## TASK TO CARRY OUT
Below are some records. Pull every line that contains the word "computer".

## DATA FOR ANALYSIS

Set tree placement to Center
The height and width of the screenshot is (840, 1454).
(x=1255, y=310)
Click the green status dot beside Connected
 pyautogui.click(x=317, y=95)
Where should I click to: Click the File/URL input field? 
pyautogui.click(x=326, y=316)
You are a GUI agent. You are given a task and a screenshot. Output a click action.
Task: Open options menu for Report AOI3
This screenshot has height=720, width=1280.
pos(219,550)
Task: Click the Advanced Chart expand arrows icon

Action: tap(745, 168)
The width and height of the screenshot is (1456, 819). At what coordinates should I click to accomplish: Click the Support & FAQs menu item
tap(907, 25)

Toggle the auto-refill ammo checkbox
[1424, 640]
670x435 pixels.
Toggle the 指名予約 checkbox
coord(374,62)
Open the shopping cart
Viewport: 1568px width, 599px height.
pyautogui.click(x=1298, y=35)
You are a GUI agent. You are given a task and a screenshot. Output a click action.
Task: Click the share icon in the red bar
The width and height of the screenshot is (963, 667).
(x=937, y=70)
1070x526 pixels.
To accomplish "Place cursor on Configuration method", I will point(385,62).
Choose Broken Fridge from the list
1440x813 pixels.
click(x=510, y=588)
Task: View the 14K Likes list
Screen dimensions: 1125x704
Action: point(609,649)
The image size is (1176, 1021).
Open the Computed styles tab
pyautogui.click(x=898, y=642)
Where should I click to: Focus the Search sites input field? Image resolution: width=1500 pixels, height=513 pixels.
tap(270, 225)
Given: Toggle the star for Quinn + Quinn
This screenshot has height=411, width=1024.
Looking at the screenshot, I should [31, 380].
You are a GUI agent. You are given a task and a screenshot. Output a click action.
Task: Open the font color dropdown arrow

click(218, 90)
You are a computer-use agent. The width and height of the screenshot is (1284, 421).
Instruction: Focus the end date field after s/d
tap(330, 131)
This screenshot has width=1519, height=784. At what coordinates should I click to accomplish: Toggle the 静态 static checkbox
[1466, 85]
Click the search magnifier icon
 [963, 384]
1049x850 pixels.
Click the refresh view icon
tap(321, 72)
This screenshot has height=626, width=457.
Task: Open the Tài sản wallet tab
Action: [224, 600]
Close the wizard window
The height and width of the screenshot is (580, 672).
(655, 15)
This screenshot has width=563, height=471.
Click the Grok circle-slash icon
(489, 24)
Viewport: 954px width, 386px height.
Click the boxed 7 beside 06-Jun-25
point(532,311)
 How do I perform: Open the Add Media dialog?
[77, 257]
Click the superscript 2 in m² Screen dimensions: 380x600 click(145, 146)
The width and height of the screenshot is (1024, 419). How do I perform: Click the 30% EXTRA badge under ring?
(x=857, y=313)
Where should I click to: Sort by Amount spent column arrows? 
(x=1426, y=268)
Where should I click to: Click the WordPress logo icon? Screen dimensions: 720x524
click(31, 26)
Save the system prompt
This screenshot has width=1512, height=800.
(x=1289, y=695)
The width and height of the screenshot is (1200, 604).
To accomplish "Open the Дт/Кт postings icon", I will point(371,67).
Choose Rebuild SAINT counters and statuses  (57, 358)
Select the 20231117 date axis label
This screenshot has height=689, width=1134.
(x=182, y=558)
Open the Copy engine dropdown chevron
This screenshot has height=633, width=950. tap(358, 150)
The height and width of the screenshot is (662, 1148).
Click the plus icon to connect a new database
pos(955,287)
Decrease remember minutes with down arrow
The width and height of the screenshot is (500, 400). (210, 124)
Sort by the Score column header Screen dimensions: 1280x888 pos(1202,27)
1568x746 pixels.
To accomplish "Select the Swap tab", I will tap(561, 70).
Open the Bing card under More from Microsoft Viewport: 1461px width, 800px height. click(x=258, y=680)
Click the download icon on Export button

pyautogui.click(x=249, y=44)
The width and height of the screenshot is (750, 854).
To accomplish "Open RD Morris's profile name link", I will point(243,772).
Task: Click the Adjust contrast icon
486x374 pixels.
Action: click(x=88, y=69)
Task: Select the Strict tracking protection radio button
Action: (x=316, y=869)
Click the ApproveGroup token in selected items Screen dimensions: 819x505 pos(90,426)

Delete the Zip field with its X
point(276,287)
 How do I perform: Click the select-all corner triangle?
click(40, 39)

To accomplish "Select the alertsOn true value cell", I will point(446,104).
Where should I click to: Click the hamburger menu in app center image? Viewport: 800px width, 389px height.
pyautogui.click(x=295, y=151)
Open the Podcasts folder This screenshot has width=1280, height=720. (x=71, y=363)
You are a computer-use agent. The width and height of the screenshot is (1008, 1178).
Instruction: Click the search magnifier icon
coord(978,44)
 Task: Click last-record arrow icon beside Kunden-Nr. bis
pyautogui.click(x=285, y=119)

## ANSWER AREA
You are a computer-use agent. The width and height of the screenshot is (1284, 421).
You are a computer-use agent. The width and height of the screenshot is (1008, 1178).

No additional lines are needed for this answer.